(BEREITGESTELLTER TEXT)
+===+

Stellen Sie sicher, dass alle Regler auf den Mittelwert 0 eingestellt sind, und ziehen Sie dann den Regler Rauschreduzierung auf +100.
Wenn Sie einen kleineren Bildausschnitt heranzoomen wollen, nutzen Sie dazu das Zoomwerkzeug mit dem Lupensymbol.
Die Einstellungen für Pinselart und -durchmesser finden Sie im Reglerdialog ganz unten. Eventuell müssen Sie ein wenig nach unten scrollen, um die Felder Größe, Weiche Kante, Fluss und Dichte ins Sichtfeld zu holen. Mit einer Größe von rund 20 Pixeln lässt sich der Bereich gezielt retuschieren, die drei anderen Werte belassen Sie auf den Standardeinstellungen. Malen Sie dann mit dem Korrekturpinsel über die verrauschten Stellen im Torbogen oben links. Achten Sie darauf, dass dabei die Checkbox Automatisch maskieren deaktiviert ist.
Bild 2.7 Mit dem Korrekturpinsel rücken Sie gezielt dem Rauschen in den vormals dunklen Bildbereichen zu Leibe.

+===+

(GESPEICHERTE DATEN)

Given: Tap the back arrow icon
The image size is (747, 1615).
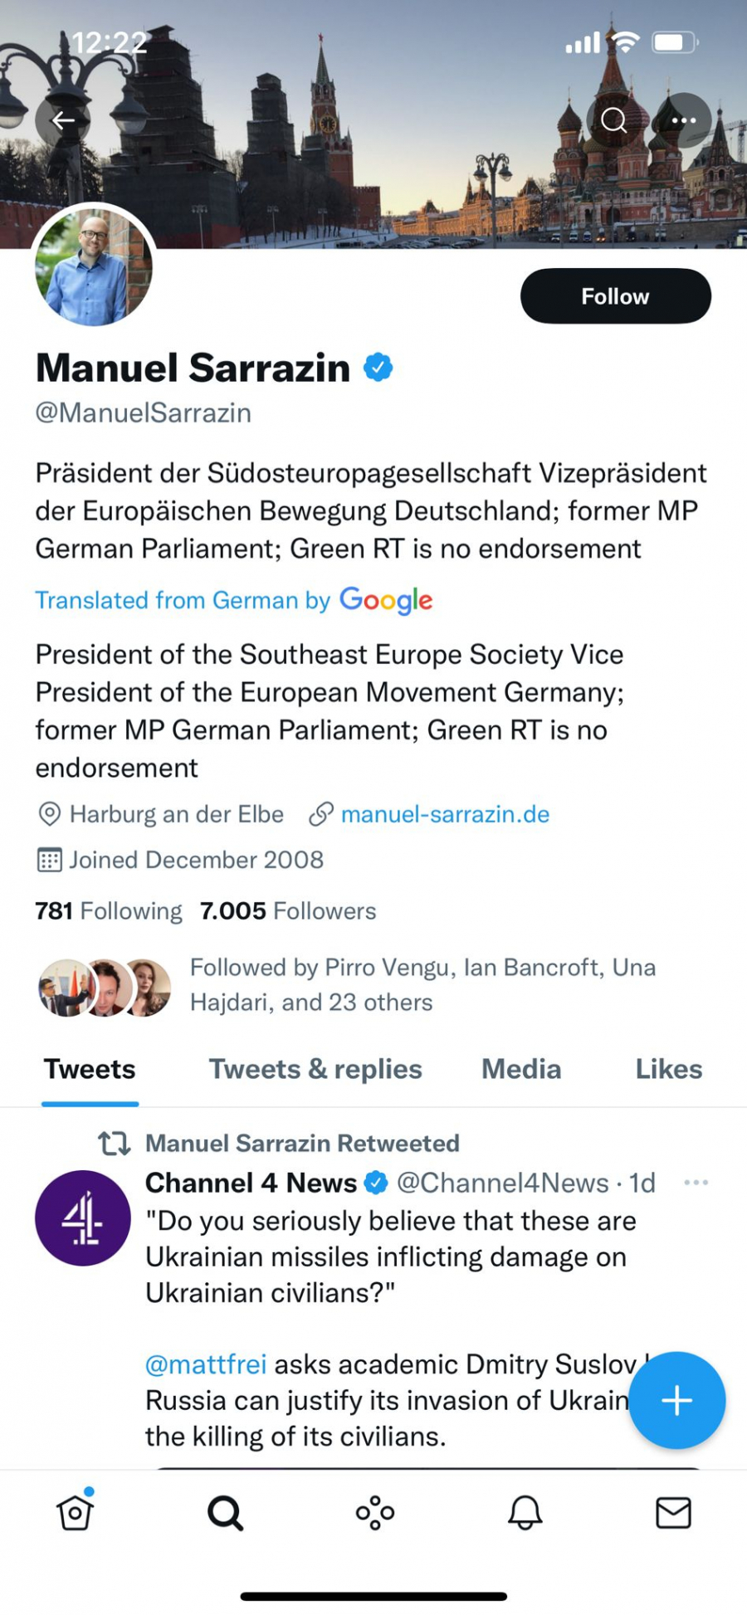Looking at the screenshot, I should (63, 121).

+===+

(SCHRIFTLICHE AUFGABE 1) Zitieren Sie aus dem Text zur Rauschreduzierung wortgetreu den Abschnitt, der mit den Worten "Die Einstellungen für" beginnt und mit "Bildbereichen zu Leibe." endet.
(SCHRIFTLICHE AUFGABE 2)
Beantworten Sie anhand des Textes zur Rauschreduzierung die folgenden Fragen:
(a) Auf welchen Wert soll der Regler Rauschreduzierung gezogen werden?
(b) Mit welchem Symbol ist das Zoomwerkzeug gekennzeichnet?
(c) Welche Pinselgröße wird für das gezielte Retuschieren angegeben?

(ANTWORT ZUR AUFGABE 1)
Die Einstellungen für Pinselart und -durchmesser finden Sie im Reglerdialog ganz unten. Eventuell müssen Sie ein wenig nach unten scrollen, um die Felder Größe, Weiche Kante, Fluss und Dichte ins Sichtfeld zu holen. Mit einer Größe von rund 20 Pixeln lässt sich der Bereich gezielt retuschieren, die drei anderen Werte belassen Sie auf den Standardeinstellungen. Malen Sie dann mit dem Korrekturpinsel über die verrauschten Stellen im Torbogen oben links. Achten Sie darauf, dass dabei die Checkbox Automatisch maskieren deaktiviert ist.
Bild 2.7 Mit dem Korrekturpinsel rücken Sie gezielt dem Rauschen in den vormals dunklen Bildbereichen zu Leibe.

(ANTWORT ZUR AUFGABE 2)
(a) Auf +100.
(b) Mit dem Lupensymbol.
(c) Rund 20 Pixel.